The NSG features competition in 22 sports in what has become a biennial celebration of health and wellbeing. “It’s the camaraderie and the friendships we develop over the years that keep us coming back,” says Brian Hankerson, a 67-year-old long jump national champion from Florida.
Cheryl Tubbs, a 62-year-old pickleball player from Delaware, agrees. “There’s a true spirit of community among competitors. You can go to any part of this country and they’re welcoming towards you. They invite you into their homes and share their bread with you.”
“It doesn’t matter whether you’re short or tall, big or small, old or young. There’s something for everybody,” adds 70-year-old Woody Dietrich, a discus thrower from Ohio. “You meet healthy and optimistic people and come away with lots of inspiration. It’s just the best thing.”
The NSG attracts athletes from all 50 states, but the one town or city with the largest number of entrants is The Villages, Florida. The Villages is the fastest-growing metro area in the country and the success of its athletes is not by accident. It’s by design. All the ingredients necessary to learn, improve, compete, and to win are designed into this master-planned community north of Orlando.
“Well, it’s just wonderful,” says 84-year-old Roger Vergin, a multi-sport superstar who didn’t know there was seniors or masters track until he was in his 70s. Since then, while living and training in The Villages, he’s won over 60 national championships and set dozens of records. “We’re able to get access to the track three times a week and most people can’t ever get on tracks.”
Madelaine “Tiny” Cazel was the Florida State Athlete of the Year in 2003 and hasn’t slowed down. Now 85, Cazel believes one of the biggest factors in the success of athletes from The Villages is easy access to coaching. “We have incredible coaches who help us learn and train while many, if not most, older athletes are on their own.”
Joanne Lord, a volleyball player in her 50s, agrees that facilities and coaching are important but to her, it’s being surrounded by like-minded teammates. “I’ve been here for three years,” Lord told us. “People in The Villages are excited about being together on a team and being healthy. That’s really the biggest part of it. Everybody I play with is very active and extremely healthy. We encourage one another to keep going. I’m in two dance troops and on two sports teams. It’s a lot of fun with a lot of nice people.”
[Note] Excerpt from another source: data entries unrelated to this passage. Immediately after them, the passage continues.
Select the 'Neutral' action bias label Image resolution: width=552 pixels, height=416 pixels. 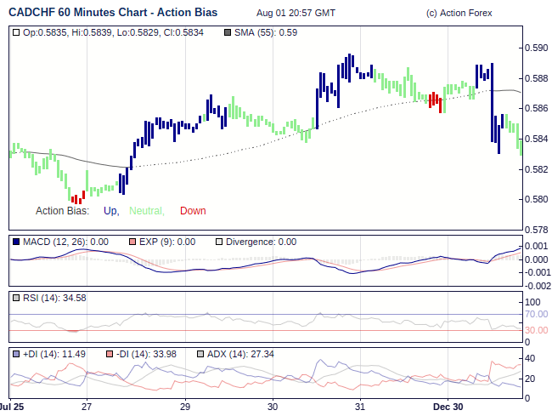(146, 211)
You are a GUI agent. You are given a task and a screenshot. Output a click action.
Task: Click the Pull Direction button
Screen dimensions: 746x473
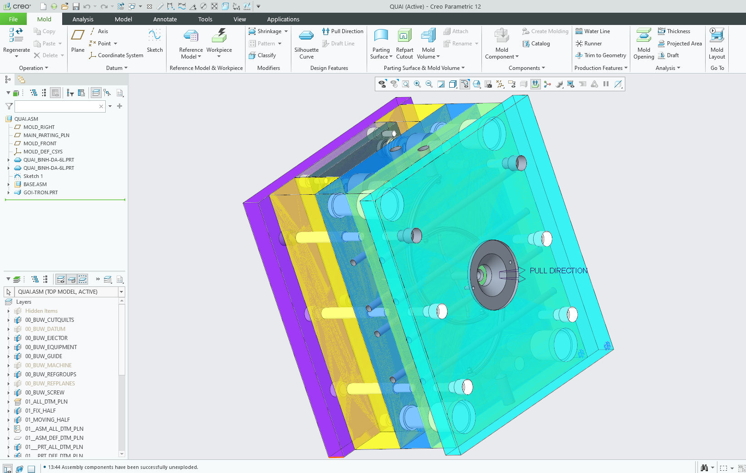click(343, 31)
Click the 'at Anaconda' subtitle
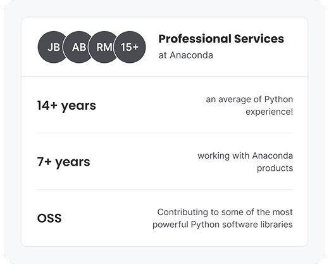The height and width of the screenshot is (264, 329). click(x=186, y=55)
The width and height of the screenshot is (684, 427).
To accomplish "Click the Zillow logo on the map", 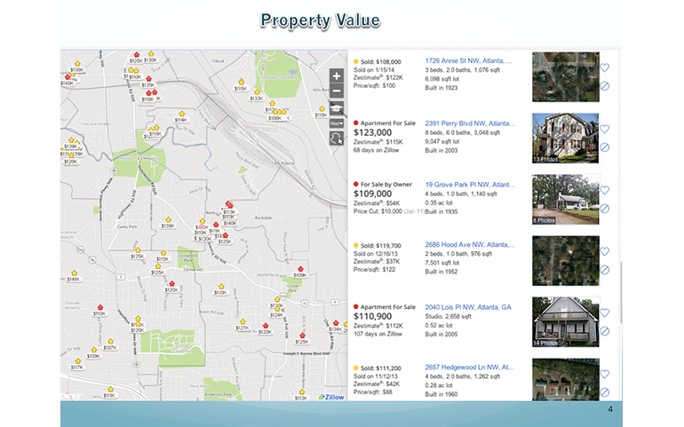I will (x=332, y=397).
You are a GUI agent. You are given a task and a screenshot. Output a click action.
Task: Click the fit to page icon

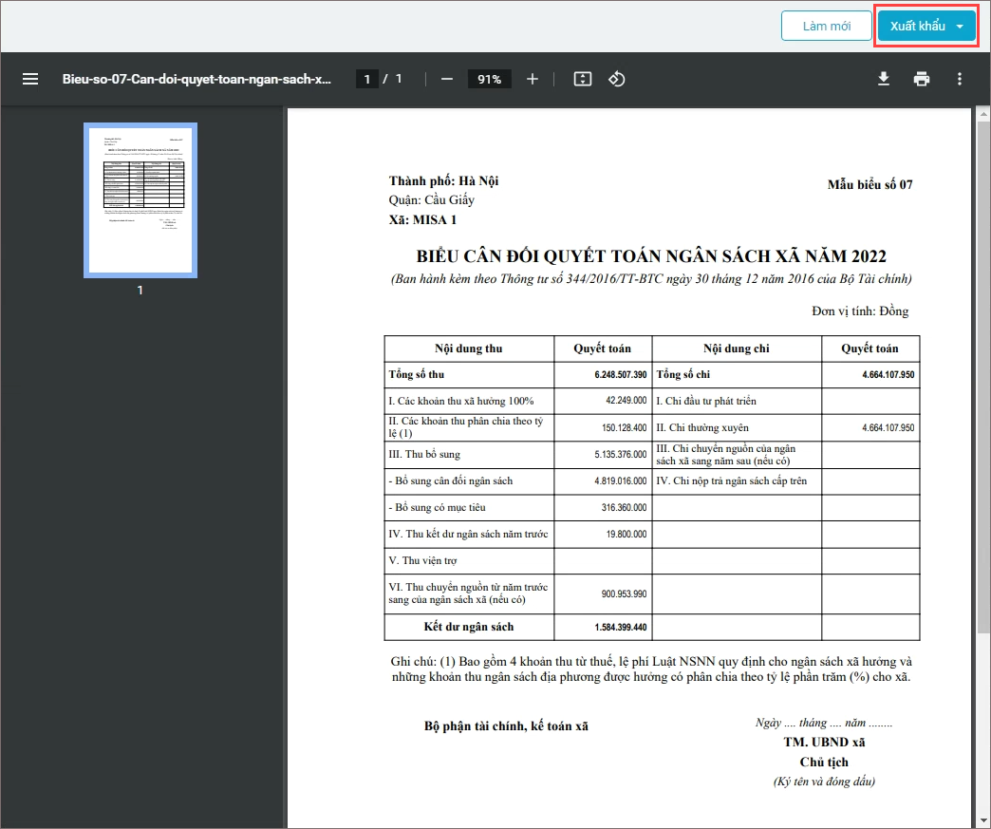(582, 79)
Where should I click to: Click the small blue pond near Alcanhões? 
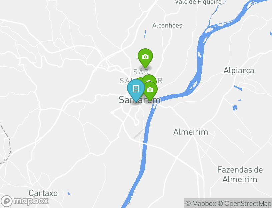coord(145,34)
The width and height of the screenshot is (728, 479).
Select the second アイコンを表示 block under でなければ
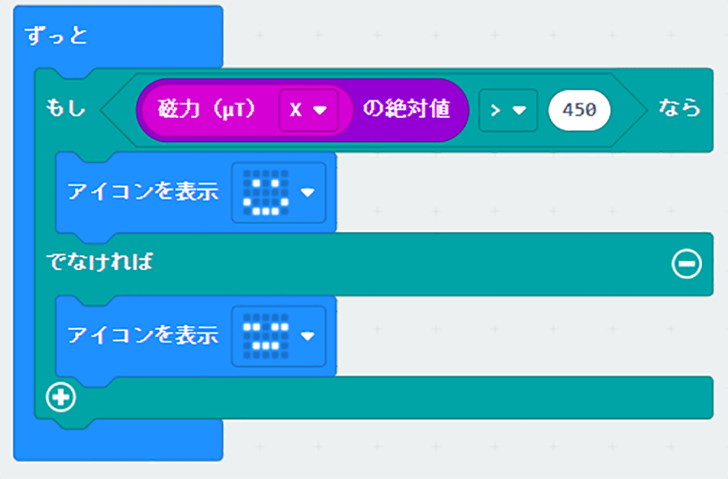point(143,335)
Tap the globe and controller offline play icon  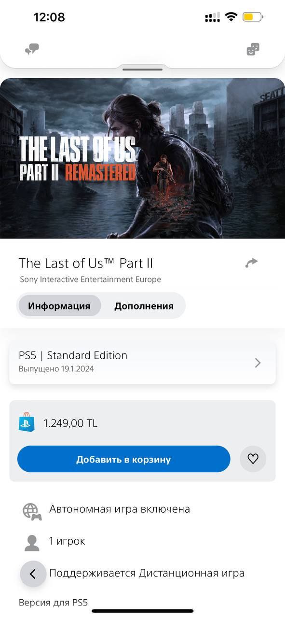pos(32,511)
“The Villages is an athlete’s heaven,” says 68-year-old swimmer Bob Jennings. “We have a running club, a triathlon club, biking clubs, a swim team and just about everything else you can imagine.” That’s an understatement. The Villages has nearly 3,000 official clubs, dozens of sports, and hundreds of teams. “This is paradise,” adds Cazel. “We went to North Carolina, California, Arizona, and several places in Florida looking for our retirement home. When we visited The Villages, I said to my husband, ‘This is it. Our search is over. We’re not going anywhere. This is where I want to stay.’”
For most who attend the National Senior Games, winning isn’t a realistic goal but that’s not why they come. The main appeal is simply socializing around a shared passion for active living. They’ll share tips, encouragement, and laughs. They’ll share stories about past competitions and make plans to get together at future events.
When asked about the emotional connection that forms among older athletes, tears began rolling down the cheeks of Sandy Garner, the Florida State Athlete of the Year. “As I age, I would like to remain active and enjoy life,” she said. “I don’t want to wind up in a nursing home with people taking care of me. I want to keep playing for as long as I can.” For most, that’s the real goal. As George Bernard Shaw first said, “We don’t stop playing because we grow old. We grow old because we stop playing.”
And as Gordon Ralph, a 90-year-old swimmer from The Villages points out, if you keep going long enough, eventually you just might find yourself on the top of the podium. “I follow one rule,” he says. “Outlive the competition. So now, I’m the only one. I’m going to get six golds!”